Floppy mitral valve/mitral valve prolapse: A complex entity with multiple genotypes and phenotypes.

机构信息

Department of Medicine, Division of Cardiovascular Medicine, The Ohio State University, Columbus, OH, USA.

Department of Cardiothoracic Surgery, St. Luke's Hospital, Thessaloniki, Greece.

出版信息

Prog Cardiovasc Dis. 2020 May-Jun;63(3):308-326. doi: 10.1016/j.pcad.2020.03.004. Epub 2020 Mar 19.

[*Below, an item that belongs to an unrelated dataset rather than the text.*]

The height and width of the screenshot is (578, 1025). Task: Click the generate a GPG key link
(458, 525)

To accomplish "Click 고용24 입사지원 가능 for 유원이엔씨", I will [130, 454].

DOI:10.1016/j.pcad.2020.03.004
PMID:32201287
Abstract

Floppy mitral valve/mitral valve prolapse (FMV/MVP) is a common valvular abnormality affecting 2% to 3% of the general population. It occurs in a heterogeneous group of patients with varying and age dependent expressions. FMV/MVP can be familial or sporadic, isolated (called non-syndromic) or as a part of a well-defined syndrome of heritable connective tissue disorders or other diseases. A wide range of phenotypic expression exists ranging from asymptomatic to non-specific symptoms related to neuroendocrine or autonomic nervous system functional abnormalities, varying degrees of mitral regurgitation that may require interventional therapy, heart failure, infective endocarditis, cardiac arrhythmias and/or sudden cardiac death. FMV/MVP is predominantly considered a heritable disorder with clinical manifestations not present at birth, but appearing later in life. Though a variant gene may initiate the development of FMV/MVP, precise phenotypic expression may be related to multiple other molecular, genetic and epigenetic factors that modify the final expression of the disease. A better understanding of these mechanisms will help to better define the natural history of the disease, inhibit disease progression and even prevent the phenotypic expression of FMV/MVP.

摘要

二尖瓣脱垂(MVP)是一种常见的瓣膜异常,影响 2%至 3%的普通人群。它发生在一组具有不同和年龄依赖性表现的异质患者中。MVP 可以是家族性或散发性的,孤立的(称为非综合征性)或作为遗传性结缔组织疾病或其他疾病的明确综合征的一部分。存在广泛的表型表达范围,从无症状到与神经内分泌或自主神经系统功能异常相关的非特异性症状,不同程度的二尖瓣反流可能需要介入治疗、心力衰竭、感染性心内膜炎、心律失常和/或心源性猝死。MVP 主要被认为是一种遗传性疾病,其临床表现不是出生时就存在,而是在生命后期出现。虽然变异基因可能会引发 MVP 的发展,但确切的表型表达可能与多个其他分子、遗传和表观遗传因素有关,这些因素会改变疾病的最终表达。更好地了解这些机制将有助于更好地定义疾病的自然史、抑制疾病进展,甚至预防 MVP 的表型表达。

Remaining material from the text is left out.